# [Exercise description]
Each entry should be duplicated exactly, with no line missing.

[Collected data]
-- -- --

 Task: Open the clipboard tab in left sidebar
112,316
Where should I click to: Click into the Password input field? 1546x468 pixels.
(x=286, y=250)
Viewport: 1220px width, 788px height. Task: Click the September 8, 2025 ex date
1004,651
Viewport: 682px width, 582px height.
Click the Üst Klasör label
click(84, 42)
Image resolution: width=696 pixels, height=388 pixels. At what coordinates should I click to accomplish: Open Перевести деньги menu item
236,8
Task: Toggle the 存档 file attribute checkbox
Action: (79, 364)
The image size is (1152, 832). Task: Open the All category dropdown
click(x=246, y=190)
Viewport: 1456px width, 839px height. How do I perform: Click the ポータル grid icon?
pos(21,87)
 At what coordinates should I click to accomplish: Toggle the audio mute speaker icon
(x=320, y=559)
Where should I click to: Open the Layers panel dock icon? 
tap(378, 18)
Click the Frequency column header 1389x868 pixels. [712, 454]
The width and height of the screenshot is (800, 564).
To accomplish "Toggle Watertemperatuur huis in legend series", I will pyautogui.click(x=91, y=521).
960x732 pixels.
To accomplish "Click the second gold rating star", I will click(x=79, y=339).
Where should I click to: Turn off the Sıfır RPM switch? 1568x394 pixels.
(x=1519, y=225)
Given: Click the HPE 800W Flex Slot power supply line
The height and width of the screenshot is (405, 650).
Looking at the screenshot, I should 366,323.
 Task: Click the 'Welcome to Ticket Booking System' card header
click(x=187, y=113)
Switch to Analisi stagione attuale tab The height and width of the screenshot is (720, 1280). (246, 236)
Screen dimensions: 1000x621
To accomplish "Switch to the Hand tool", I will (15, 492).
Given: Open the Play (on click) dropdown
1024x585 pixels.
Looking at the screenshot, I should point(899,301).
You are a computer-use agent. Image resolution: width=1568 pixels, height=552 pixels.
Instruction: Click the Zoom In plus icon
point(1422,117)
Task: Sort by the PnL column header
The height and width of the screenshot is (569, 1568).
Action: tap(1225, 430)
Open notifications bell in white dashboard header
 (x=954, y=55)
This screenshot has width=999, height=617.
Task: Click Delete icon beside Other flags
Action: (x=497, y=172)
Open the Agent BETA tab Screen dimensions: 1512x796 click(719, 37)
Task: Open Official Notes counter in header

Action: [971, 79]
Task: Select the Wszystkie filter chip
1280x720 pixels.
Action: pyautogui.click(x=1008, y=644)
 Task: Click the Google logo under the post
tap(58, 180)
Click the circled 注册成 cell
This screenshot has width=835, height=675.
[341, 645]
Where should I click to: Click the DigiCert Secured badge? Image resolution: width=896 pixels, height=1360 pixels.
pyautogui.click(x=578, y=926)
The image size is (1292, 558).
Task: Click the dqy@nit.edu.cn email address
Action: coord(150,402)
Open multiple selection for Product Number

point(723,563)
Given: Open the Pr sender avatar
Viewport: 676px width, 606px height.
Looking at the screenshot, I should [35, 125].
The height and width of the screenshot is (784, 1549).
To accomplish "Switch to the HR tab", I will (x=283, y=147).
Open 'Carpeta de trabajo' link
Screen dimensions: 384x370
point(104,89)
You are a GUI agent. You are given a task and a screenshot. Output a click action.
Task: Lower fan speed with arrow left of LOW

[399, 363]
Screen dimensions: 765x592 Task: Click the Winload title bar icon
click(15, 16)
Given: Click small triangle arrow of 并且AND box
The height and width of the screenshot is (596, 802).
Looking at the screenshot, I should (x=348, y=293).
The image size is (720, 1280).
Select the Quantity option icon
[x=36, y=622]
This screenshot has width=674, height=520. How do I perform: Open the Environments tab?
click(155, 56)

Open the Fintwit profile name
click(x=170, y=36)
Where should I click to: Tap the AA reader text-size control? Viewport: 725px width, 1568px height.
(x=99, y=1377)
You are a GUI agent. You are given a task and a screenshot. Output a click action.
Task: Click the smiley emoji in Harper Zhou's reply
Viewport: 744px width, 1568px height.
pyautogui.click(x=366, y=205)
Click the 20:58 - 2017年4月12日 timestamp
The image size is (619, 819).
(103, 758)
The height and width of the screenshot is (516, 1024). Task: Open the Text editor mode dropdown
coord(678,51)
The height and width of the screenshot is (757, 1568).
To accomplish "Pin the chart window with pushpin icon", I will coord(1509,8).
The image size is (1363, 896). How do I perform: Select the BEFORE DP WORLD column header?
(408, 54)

-- -- --

# [Exercise result]
 Task: Open the clipboard tab in left sidebar
112,316
Where should I click to: Click into the Password input field? 1546x468 pixels.
(x=286, y=250)
Viewport: 1220px width, 788px height. Task: Click the September 8, 2025 ex date
1004,651
Viewport: 682px width, 582px height.
Click the Üst Klasör label
click(84, 42)
Image resolution: width=696 pixels, height=388 pixels. At what coordinates should I click to accomplish: Open Перевести деньги menu item
236,8
Task: Toggle the 存档 file attribute checkbox
Action: (79, 364)
The image size is (1152, 832). Task: Open the All category dropdown
click(x=246, y=190)
Viewport: 1456px width, 839px height. How do I perform: Click the ポータル grid icon?
pos(21,87)
 At what coordinates should I click to accomplish: Toggle the audio mute speaker icon
(x=320, y=559)
Where should I click to: Open the Layers panel dock icon? 
tap(378, 18)
Click the Frequency column header 1389x868 pixels. [712, 454]
The width and height of the screenshot is (800, 564).
To accomplish "Toggle Watertemperatuur huis in legend series", I will pyautogui.click(x=91, y=521).
960x732 pixels.
To accomplish "Click the second gold rating star", I will click(x=79, y=339).
Where should I click to: Turn off the Sıfır RPM switch? 1568x394 pixels.
(x=1519, y=225)
Given: Click the HPE 800W Flex Slot power supply line
The height and width of the screenshot is (405, 650).
Looking at the screenshot, I should 366,323.
 Task: Click the 'Welcome to Ticket Booking System' card header
click(x=187, y=113)
Switch to Analisi stagione attuale tab The height and width of the screenshot is (720, 1280). (246, 236)
Screen dimensions: 1000x621
To accomplish "Switch to the Hand tool", I will (15, 492).
Given: Open the Play (on click) dropdown
1024x585 pixels.
Looking at the screenshot, I should point(899,301).
You are a computer-use agent. Image resolution: width=1568 pixels, height=552 pixels.
Instruction: Click the Zoom In plus icon
point(1422,117)
Task: Sort by the PnL column header
The height and width of the screenshot is (569, 1568).
Action: tap(1225, 430)
Open notifications bell in white dashboard header
 (x=954, y=55)
This screenshot has width=999, height=617.
Task: Click Delete icon beside Other flags
Action: (x=497, y=172)
Open the Agent BETA tab Screen dimensions: 1512x796 click(719, 37)
Task: Open Official Notes counter in header

Action: [971, 79]
Task: Select the Wszystkie filter chip
1280x720 pixels.
Action: pyautogui.click(x=1008, y=644)
 Task: Click the Google logo under the post
tap(58, 180)
Click the circled 注册成 cell
This screenshot has width=835, height=675.
[341, 645]
Where should I click to: Click the DigiCert Secured badge? Image resolution: width=896 pixels, height=1360 pixels.
pyautogui.click(x=578, y=926)
The image size is (1292, 558).
Task: Click the dqy@nit.edu.cn email address
Action: coord(150,402)
Open multiple selection for Product Number

point(723,563)
Given: Open the Pr sender avatar
Viewport: 676px width, 606px height.
Looking at the screenshot, I should [35, 125].
The height and width of the screenshot is (784, 1549).
To accomplish "Switch to the HR tab", I will (x=283, y=147).
Open 'Carpeta de trabajo' link
Screen dimensions: 384x370
point(104,89)
You are a GUI agent. You are given a task and a screenshot. Output a click action.
Task: Lower fan speed with arrow left of LOW

[399, 363]
Screen dimensions: 765x592 Task: Click the Winload title bar icon
click(15, 16)
Given: Click small triangle arrow of 并且AND box
The height and width of the screenshot is (596, 802).
Looking at the screenshot, I should (x=348, y=293).
The image size is (720, 1280).
Select the Quantity option icon
[x=36, y=622]
This screenshot has width=674, height=520. How do I perform: Open the Environments tab?
click(155, 56)

Open the Fintwit profile name
click(x=170, y=36)
Where should I click to: Tap the AA reader text-size control? Viewport: 725px width, 1568px height.
(x=99, y=1377)
You are a GUI agent. You are given a task and a screenshot. Output a click action.
Task: Click the smiley emoji in Harper Zhou's reply
Viewport: 744px width, 1568px height.
pyautogui.click(x=366, y=205)
Click the 20:58 - 2017年4月12日 timestamp
The image size is (619, 819).
(103, 758)
The height and width of the screenshot is (516, 1024). Task: Open the Text editor mode dropdown
coord(678,51)
The height and width of the screenshot is (757, 1568).
To accomplish "Pin the chart window with pushpin icon", I will coord(1509,8).
The image size is (1363, 896). How do I perform: Select the BEFORE DP WORLD column header?
(408, 54)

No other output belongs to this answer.